Stored data entries:
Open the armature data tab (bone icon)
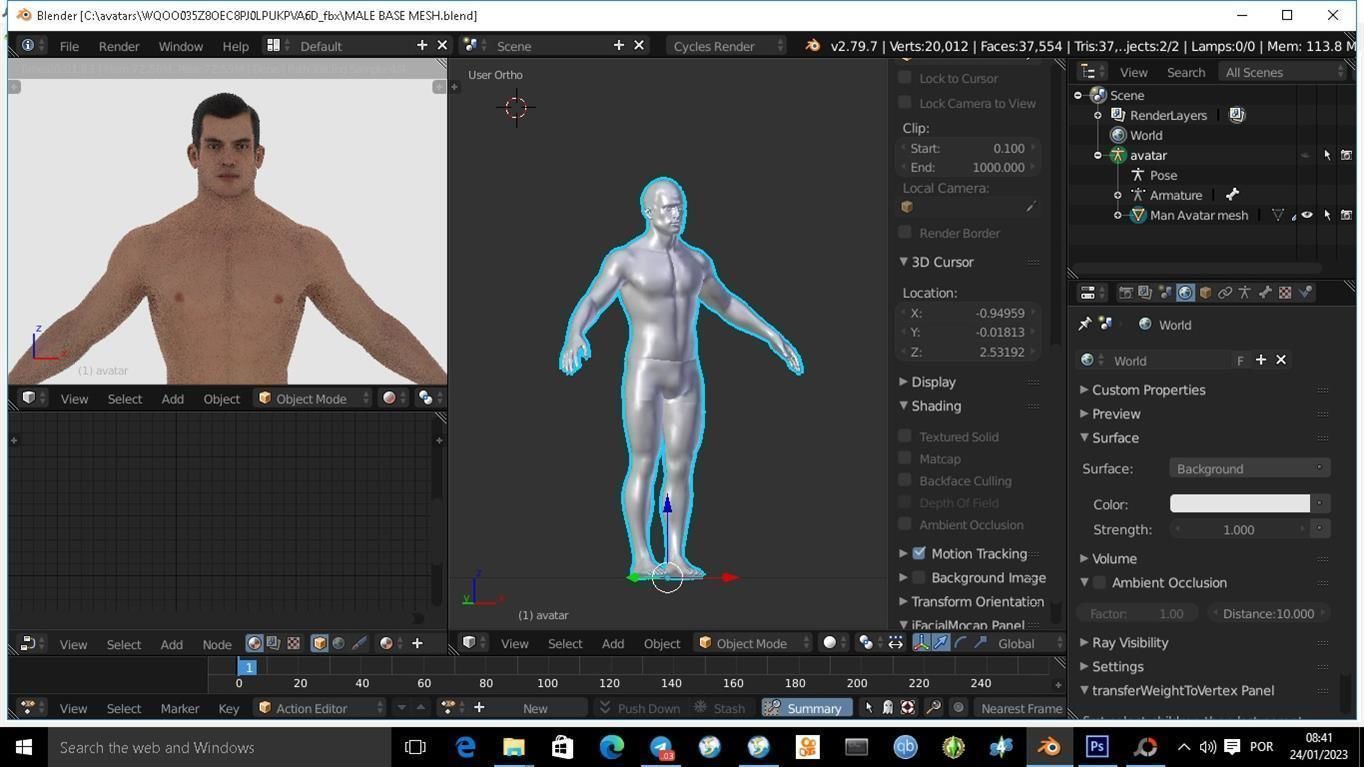This screenshot has width=1364, height=767. tap(1263, 292)
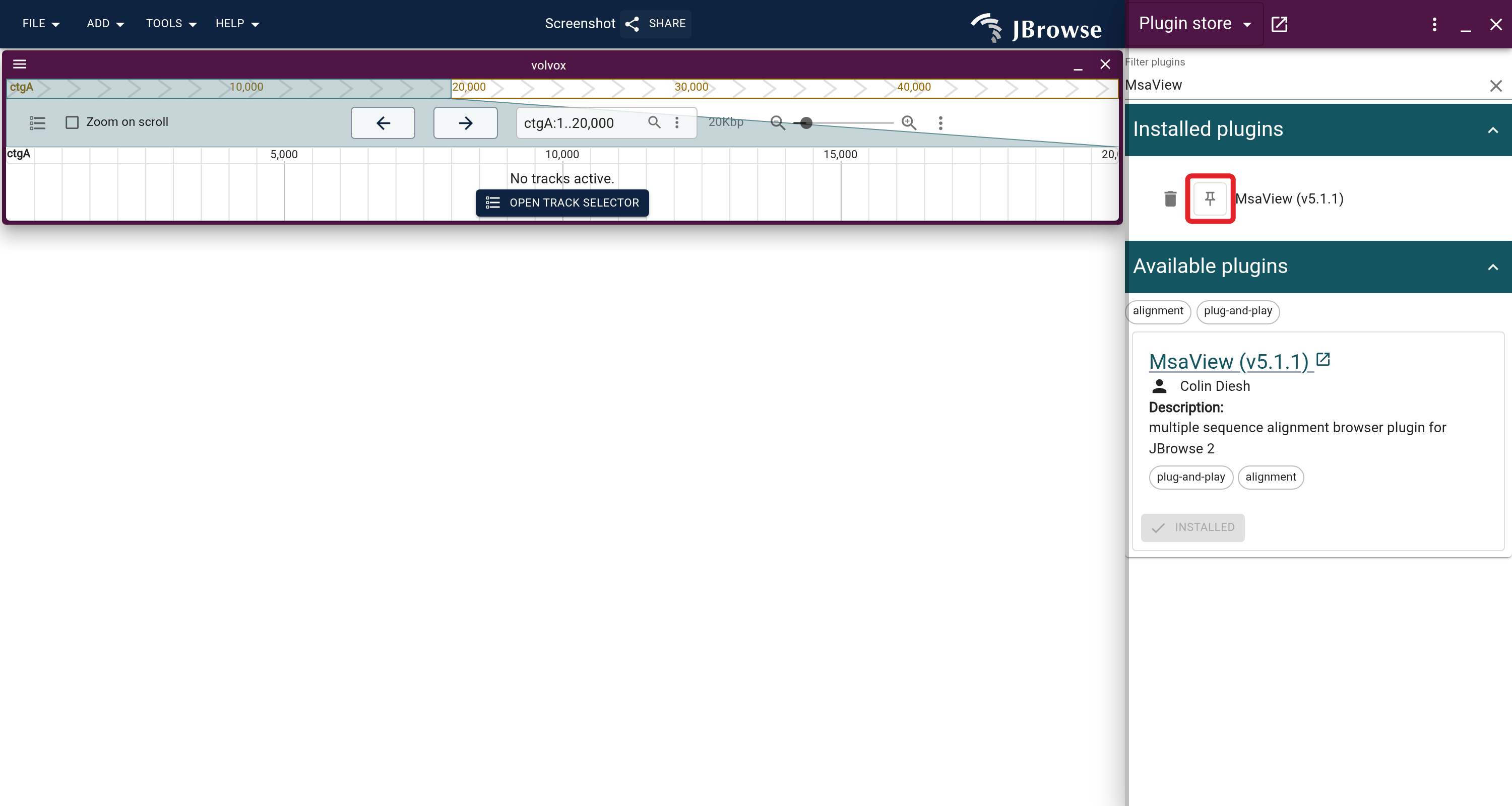Click the trash icon to remove MsaView

tap(1170, 199)
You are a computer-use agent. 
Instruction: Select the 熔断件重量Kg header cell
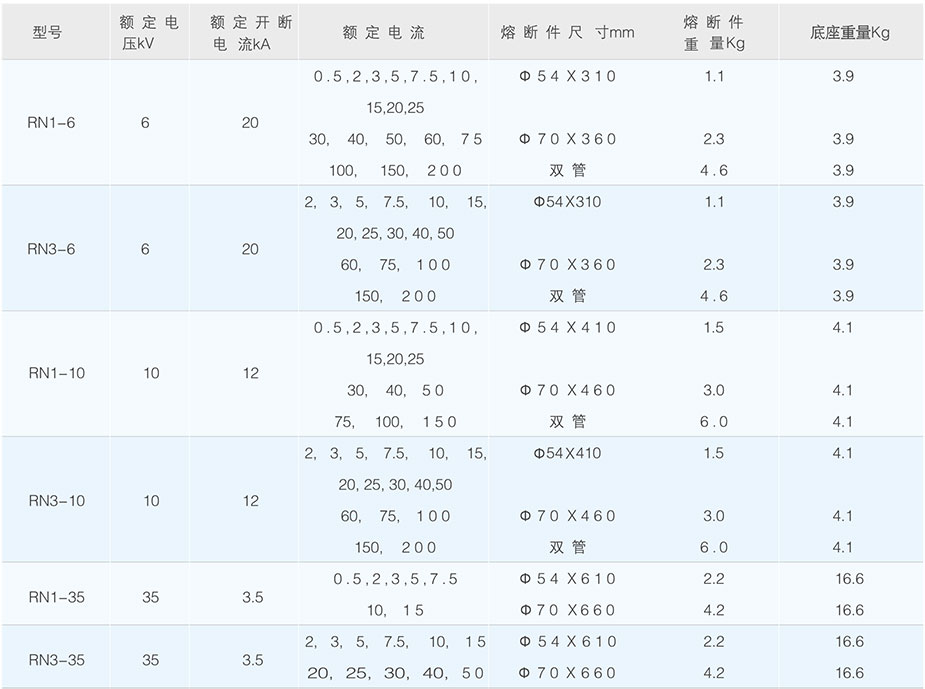point(713,32)
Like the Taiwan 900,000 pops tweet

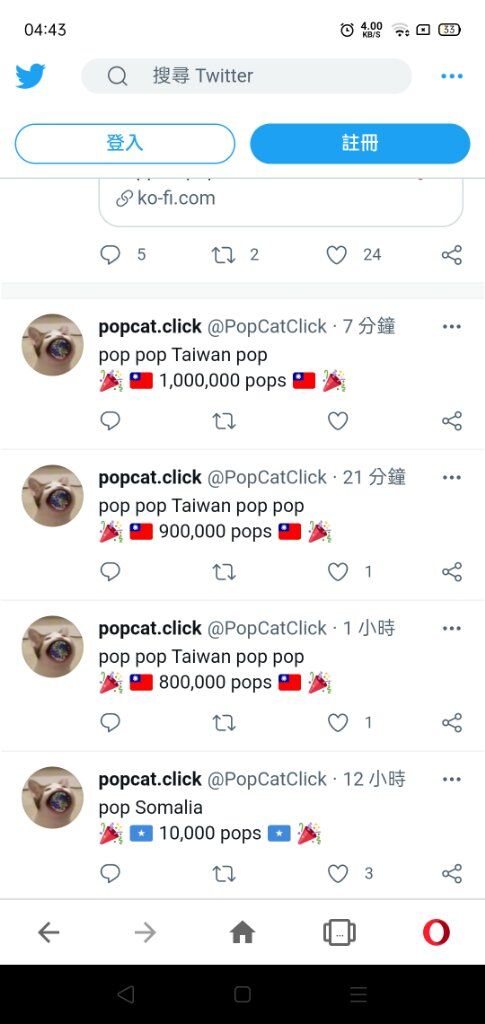coord(337,572)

Work request: Write out each entry exactly as given, omitting any picture.

Solution below:
Open the armature data tab (bone icon)
This screenshot has width=1364, height=767. tap(1263, 292)
Click the trash icon to remove MsaView

tap(1170, 199)
You are a computer-use agent. 
Instruction: Select the 熔断件重量Kg header cell
point(713,32)
Like the Taiwan 900,000 pops tweet

coord(337,572)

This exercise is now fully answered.